Both dogs have ridden in SUVs before with no problems but I know a new car means new smells and that's a party for a dog. So for the first trip I let the dogs take their time, sniff the exterior of the car, check out the interior, get comfy, etc. Once it seemed like they were relaxed in the back, I closed the tailgate and hopped in the front.
I got maybe a mile or two away before I had to pull over. Lucky - my rock solid, never met a car he didn't like, dog - was having a full-blown freak out, crying and scrabbling at the floor. He was a hot mess. I was the only person in the car, so I loaded them into the back seat and he was fine.

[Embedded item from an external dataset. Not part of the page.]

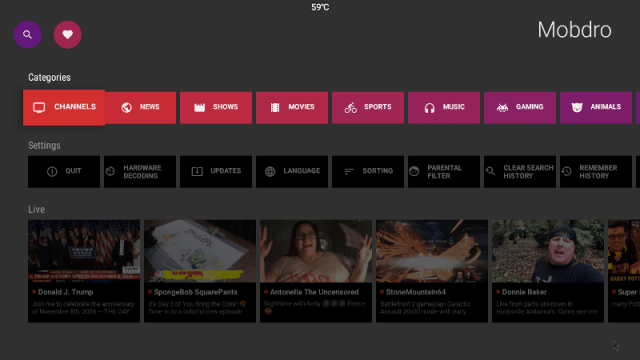Toggle the Remember History setting
This screenshot has width=640, height=360.
(x=596, y=172)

Next ride out The Spouse was driving. I put the dogs in the back and then I sat in the back seat with a pouch full of super-delicious treats. Lucky was taking cookies while the car was still, no problem. The Spouse started driving and Lucky tucked tail and refused to eat even dehydrated chicken breast. But this time I could see the problem - the back, even though it's carpeted, is too slick for him to get a grip on. He's the sort of dog that lies down and goes to sleep in the car and, without purchase, he was sliding all over the place. And it was stressful enough that he was completely shut down, refusing food. For any dog that's a bad sign. For an Addison's dog that's a recipe for disaster.
And this was a problem I hadn't anticipated. Certainly not from Lucky, who has never so much as whimpered in the car before. Not even the day we drove him home from the breeder's! Fortunately we have 4 months to address the problem and fix it and, in the interim, I have the option of driving with them in the back seat if I need to get them somewhere. It would be an absolute nightmare to try and address this if I had an infant to juggle, was sleep deprived, and no options.
This is what I'm talking about when I say "Yes, you absolutely should prep your dog for the baby." They may have a problem, they may not. But it's better to figure that out beforehand.